I just joined a choir, in an effort to get back at the world. Er, I mean, because I wanted some very different art to practice regularly without the kind of (geologic) pressure writing involves these days. Last night was the first session and I really enjoyed it, even though I suspect I sometimes sounded like a confused cow.
Anyway, I was driving home with one of my writing buddies (who also just joined – so she’s a singing buddy now too). I was telling her I had a pretty good time writing the last couple weeks, but especially yesterday. “I suddenly realized they could have a conversation about ethics,” I said. “Just a little overlay of philosophy on this scene.”
“See?” she said.
I didn’t see.
“Layers,” she said. “Like we talked about. You write in layers. It’s like oil painting, where you have to block all the major shapes and the lights and darks, and then you start to go through and start putting down other layers that you find more interesting. Right now you’re at the philo-sopho-layer…” She made a circular motion with her hand, which was probably supposed to mime painting, but instead reminded me of making pizza.
“Philoso-sauce,” I suggested. “Then I can sprinkle on the philoso-sausage.”
“Exactly!” she said, and we laughed about that for a good long time.
Pizza is certainly a tastier image than sandstone or oil paintings, and still pretty apropos.
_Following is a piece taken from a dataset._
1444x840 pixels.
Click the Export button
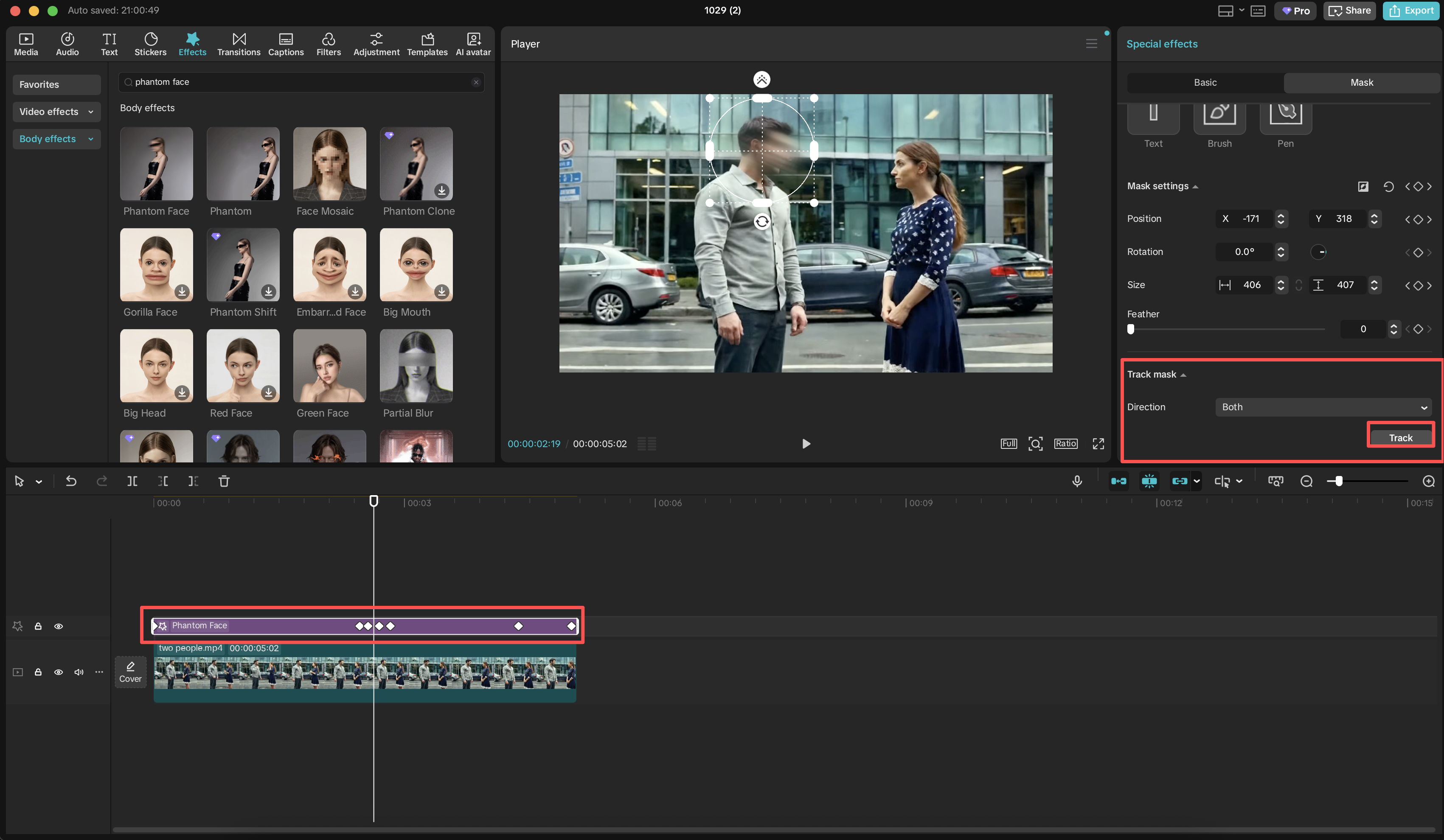1411,10
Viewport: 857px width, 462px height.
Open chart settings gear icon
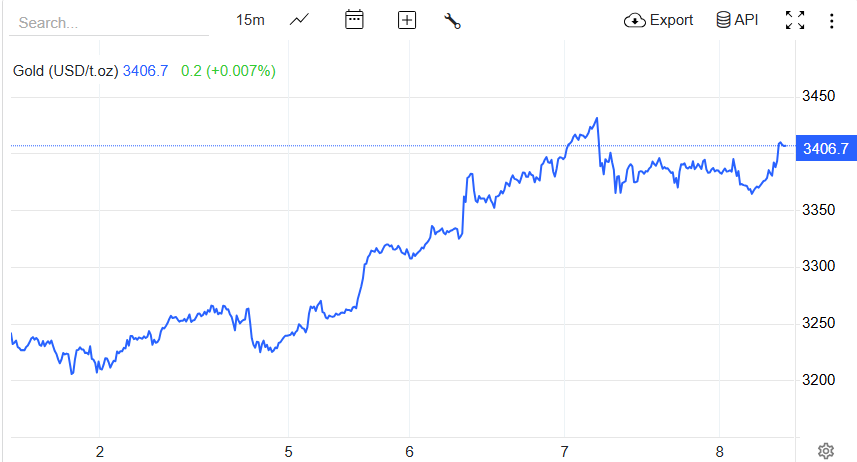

I’ve got my crust, certainly, and the sauce is mostly down (I just scraped it off one quarter and have to spread it round again). And no, I am never happy with cheese pizza. There always has to be more than that: Canadian bacon and caramelized onions and delicious chunks of eggplant (the eggplant is the theme, of course; it pops up when you least expect it and makes you WEEP). One final pass with the Oregano of Elegant Writing, and then I can pass it off to my editor.
Who will tell me it’s half-baked, ha ha ha. Or else he’ll find a big old hair in the sauce. Erg.
At least this analogy gets me off of that geologic time-scale, which I was seriously bumming me out.